Ethics and Standards - Standard V-A: Diligence And Reasonable Basis

Standard V has three subsections:

  • Standard V-A: Diligence and Reasonable Basis
  • Standard V-B: Communication with Clients and Prospective Clients
  • Standard V-C: Record Retention

Standard V-A: Diligence and Reasonable Basis_____________

Members and Candidates must:

1. Exercise diligence, independence and thoroughness in analyzing investments, making investment recommendations and taking investment actions.

2. Have a reasonable and adequate basis, supported by appropriate research and investigation, for any investment analysis, recommendation or action.

Reasoning behind Standard V-A
It's an all–too-common practice for a participant in the investment industry to pass a "hot stock tip" onto clients. While some professional practitioners will research and investigate such ideas before recommending them to clients, many others simply pass along that information as a way of keeping in contact with clients who have a high net worth and prompting additional trading action (on which the broker collects commissions). For the creators of the Standards of Professional Conduct of the CFA Institute, Standard V-A, Diligence and Reasonable Basis, is designed to reduce and eliminate such practices. Moreover, and partly as a result of the Standards promoted by the CFA Institute and other regulatory bodies, the investing process is much more highly developed today when compared to the Standards from years ago. The specific techniques and methods developed to practice investment research have been encouraging to those who believe that such analysis leads to better recommendations and better performance for clients.

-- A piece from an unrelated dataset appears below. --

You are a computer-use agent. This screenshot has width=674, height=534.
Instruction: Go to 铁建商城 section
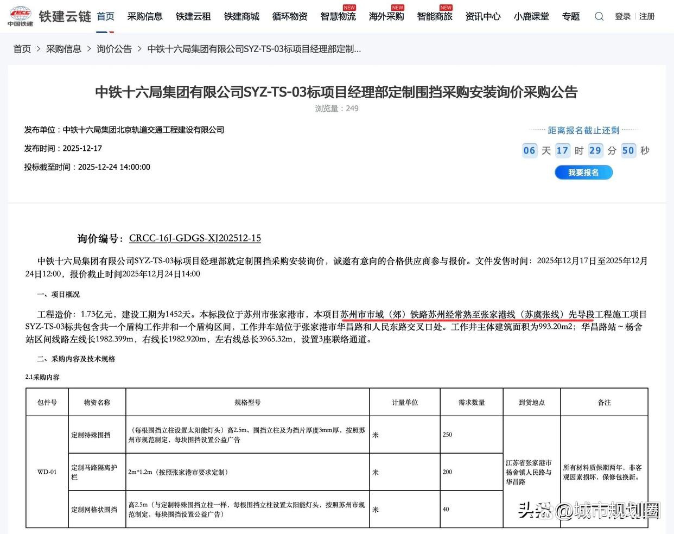point(241,16)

To be sure, hot stock tips still have their proponents and practitioners – just watch any cable channel devoted to financial and business news. For most of us, there's some intrigue to playing "buy, sell or hold" on one of these programs and asking a leading analyst for a 30-second soundbite on a company. The internet chat rooms that provide a forum for discussion among day traders will continue to proliferate, and in the case of some sectors (usually small caps and IPOs, usually technology), these forums can offer immediate ideas for a portfolio manager. The basic premise of this Standard is that the market has always been filled with ideas that can be acted upon immediately. An idea is not the same as a recommendation – it takes a process to go from idea to recommendation.

This Standard recognizes that many investment professionals are not directly involved in the investment process. Perhaps they are primarily involved in the client relationship effort, and within that client relationship, specific portfolio transactions are recommended.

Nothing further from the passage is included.